[DATA EXTRACT Boundary: Start]

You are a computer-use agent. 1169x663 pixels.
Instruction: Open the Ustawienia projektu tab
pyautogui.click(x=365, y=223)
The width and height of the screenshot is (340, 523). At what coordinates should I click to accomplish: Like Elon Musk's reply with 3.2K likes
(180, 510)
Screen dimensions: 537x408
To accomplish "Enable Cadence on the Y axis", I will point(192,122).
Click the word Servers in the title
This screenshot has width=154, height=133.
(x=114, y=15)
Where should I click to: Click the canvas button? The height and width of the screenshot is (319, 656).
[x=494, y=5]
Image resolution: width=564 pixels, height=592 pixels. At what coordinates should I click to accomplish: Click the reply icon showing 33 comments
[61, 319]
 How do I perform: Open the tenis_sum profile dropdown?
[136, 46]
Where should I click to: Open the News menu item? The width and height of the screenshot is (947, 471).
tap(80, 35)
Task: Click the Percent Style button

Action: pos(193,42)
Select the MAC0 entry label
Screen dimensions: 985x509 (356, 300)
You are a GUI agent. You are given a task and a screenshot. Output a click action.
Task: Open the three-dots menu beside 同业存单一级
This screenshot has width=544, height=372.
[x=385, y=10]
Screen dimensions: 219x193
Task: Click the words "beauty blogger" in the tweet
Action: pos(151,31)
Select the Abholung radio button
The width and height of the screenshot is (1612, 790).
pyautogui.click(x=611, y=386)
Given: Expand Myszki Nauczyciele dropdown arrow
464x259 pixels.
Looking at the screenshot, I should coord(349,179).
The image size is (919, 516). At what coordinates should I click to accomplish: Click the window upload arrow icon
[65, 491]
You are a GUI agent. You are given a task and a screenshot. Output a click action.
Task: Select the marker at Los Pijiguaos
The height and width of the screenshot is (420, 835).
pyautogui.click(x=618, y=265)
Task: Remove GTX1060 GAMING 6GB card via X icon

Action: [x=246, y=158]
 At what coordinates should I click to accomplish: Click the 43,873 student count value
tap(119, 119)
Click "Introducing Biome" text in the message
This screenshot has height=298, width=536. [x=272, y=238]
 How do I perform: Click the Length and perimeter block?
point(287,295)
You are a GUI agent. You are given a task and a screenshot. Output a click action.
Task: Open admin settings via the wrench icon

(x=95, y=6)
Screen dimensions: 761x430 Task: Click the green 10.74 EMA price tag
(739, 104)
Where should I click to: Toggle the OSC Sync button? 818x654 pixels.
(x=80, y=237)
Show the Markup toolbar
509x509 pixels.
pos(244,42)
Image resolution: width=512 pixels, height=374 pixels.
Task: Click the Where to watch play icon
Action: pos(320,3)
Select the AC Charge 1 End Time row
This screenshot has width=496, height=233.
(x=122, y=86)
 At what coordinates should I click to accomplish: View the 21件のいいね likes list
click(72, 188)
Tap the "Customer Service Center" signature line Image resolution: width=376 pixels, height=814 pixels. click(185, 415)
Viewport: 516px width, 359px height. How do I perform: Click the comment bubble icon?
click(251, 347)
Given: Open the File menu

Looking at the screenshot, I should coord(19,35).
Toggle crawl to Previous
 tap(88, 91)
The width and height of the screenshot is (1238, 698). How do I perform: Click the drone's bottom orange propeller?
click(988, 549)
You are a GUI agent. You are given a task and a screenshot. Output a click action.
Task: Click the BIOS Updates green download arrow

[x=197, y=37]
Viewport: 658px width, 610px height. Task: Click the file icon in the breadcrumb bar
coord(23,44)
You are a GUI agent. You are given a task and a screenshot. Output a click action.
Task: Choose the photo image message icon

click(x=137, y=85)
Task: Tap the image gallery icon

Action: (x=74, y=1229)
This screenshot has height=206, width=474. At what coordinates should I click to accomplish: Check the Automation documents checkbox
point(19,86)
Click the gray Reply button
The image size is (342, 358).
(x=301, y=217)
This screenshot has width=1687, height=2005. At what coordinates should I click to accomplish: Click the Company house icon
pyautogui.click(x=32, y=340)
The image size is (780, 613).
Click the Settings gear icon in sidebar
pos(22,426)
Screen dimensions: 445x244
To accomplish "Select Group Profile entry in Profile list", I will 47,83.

[DATA EXTRACT Boundary: End]

▶ _TASK OBJECTIVE_:
Word for word, reproduce every record shown above.

▶ _OUTPUT FOR THIS EXERCISE_:
You are a computer-use agent. 1169x663 pixels.
Instruction: Open the Ustawienia projektu tab
pyautogui.click(x=365, y=223)
The width and height of the screenshot is (340, 523). At what coordinates should I click to accomplish: Like Elon Musk's reply with 3.2K likes
(180, 510)
Screen dimensions: 537x408
To accomplish "Enable Cadence on the Y axis", I will point(192,122).
Click the word Servers in the title
This screenshot has width=154, height=133.
(x=114, y=15)
Where should I click to: Click the canvas button? The height and width of the screenshot is (319, 656).
[x=494, y=5]
Image resolution: width=564 pixels, height=592 pixels. At what coordinates should I click to accomplish: Click the reply icon showing 33 comments
[61, 319]
 How do I perform: Open the tenis_sum profile dropdown?
[136, 46]
Where should I click to: Open the News menu item? The width and height of the screenshot is (947, 471).
tap(80, 35)
Task: Click the Percent Style button

Action: pos(193,42)
Select the MAC0 entry label
Screen dimensions: 985x509 (356, 300)
You are a GUI agent. You are given a task and a screenshot. Output a click action.
Task: Open the three-dots menu beside 同业存单一级
This screenshot has width=544, height=372.
[x=385, y=10]
Screen dimensions: 219x193
Task: Click the words "beauty blogger" in the tweet
Action: pos(151,31)
Select the Abholung radio button
The width and height of the screenshot is (1612, 790).
pyautogui.click(x=611, y=386)
Given: Expand Myszki Nauczyciele dropdown arrow
464x259 pixels.
Looking at the screenshot, I should coord(349,179).
The image size is (919, 516). At what coordinates should I click to accomplish: Click the window upload arrow icon
[65, 491]
You are a GUI agent. You are given a task and a screenshot. Output a click action.
Task: Select the marker at Los Pijiguaos
The height and width of the screenshot is (420, 835).
pyautogui.click(x=618, y=265)
Task: Remove GTX1060 GAMING 6GB card via X icon

Action: [x=246, y=158]
 At what coordinates should I click to accomplish: Click the 43,873 student count value
tap(119, 119)
Click "Introducing Biome" text in the message
This screenshot has height=298, width=536. [x=272, y=238]
 How do I perform: Click the Length and perimeter block?
point(287,295)
You are a GUI agent. You are given a task and a screenshot. Output a click action.
Task: Open admin settings via the wrench icon

(x=95, y=6)
Screen dimensions: 761x430 Task: Click the green 10.74 EMA price tag
(739, 104)
Where should I click to: Toggle the OSC Sync button? 818x654 pixels.
(x=80, y=237)
Show the Markup toolbar
509x509 pixels.
pos(244,42)
Image resolution: width=512 pixels, height=374 pixels.
Task: Click the Where to watch play icon
Action: pos(320,3)
Select the AC Charge 1 End Time row
This screenshot has width=496, height=233.
(x=122, y=86)
 At what coordinates should I click to accomplish: View the 21件のいいね likes list
click(72, 188)
Tap the "Customer Service Center" signature line Image resolution: width=376 pixels, height=814 pixels. click(185, 415)
Viewport: 516px width, 359px height. How do I perform: Click the comment bubble icon?
click(251, 347)
Given: Open the File menu

Looking at the screenshot, I should coord(19,35).
Toggle crawl to Previous
 tap(88, 91)
The width and height of the screenshot is (1238, 698). How do I perform: Click the drone's bottom orange propeller?
click(988, 549)
You are a GUI agent. You are given a task and a screenshot. Output a click action.
Task: Click the BIOS Updates green download arrow

[x=197, y=37]
Viewport: 658px width, 610px height. Task: Click the file icon in the breadcrumb bar
coord(23,44)
You are a GUI agent. You are given a task and a screenshot. Output a click action.
Task: Choose the photo image message icon

click(x=137, y=85)
Task: Tap the image gallery icon

Action: (x=74, y=1229)
This screenshot has height=206, width=474. At what coordinates should I click to accomplish: Check the Automation documents checkbox
point(19,86)
Click the gray Reply button
The image size is (342, 358).
(x=301, y=217)
This screenshot has width=1687, height=2005. At what coordinates should I click to accomplish: Click the Company house icon
pyautogui.click(x=32, y=340)
The image size is (780, 613).
Click the Settings gear icon in sidebar
pos(22,426)
Screen dimensions: 445x244
To accomplish "Select Group Profile entry in Profile list", I will 47,83.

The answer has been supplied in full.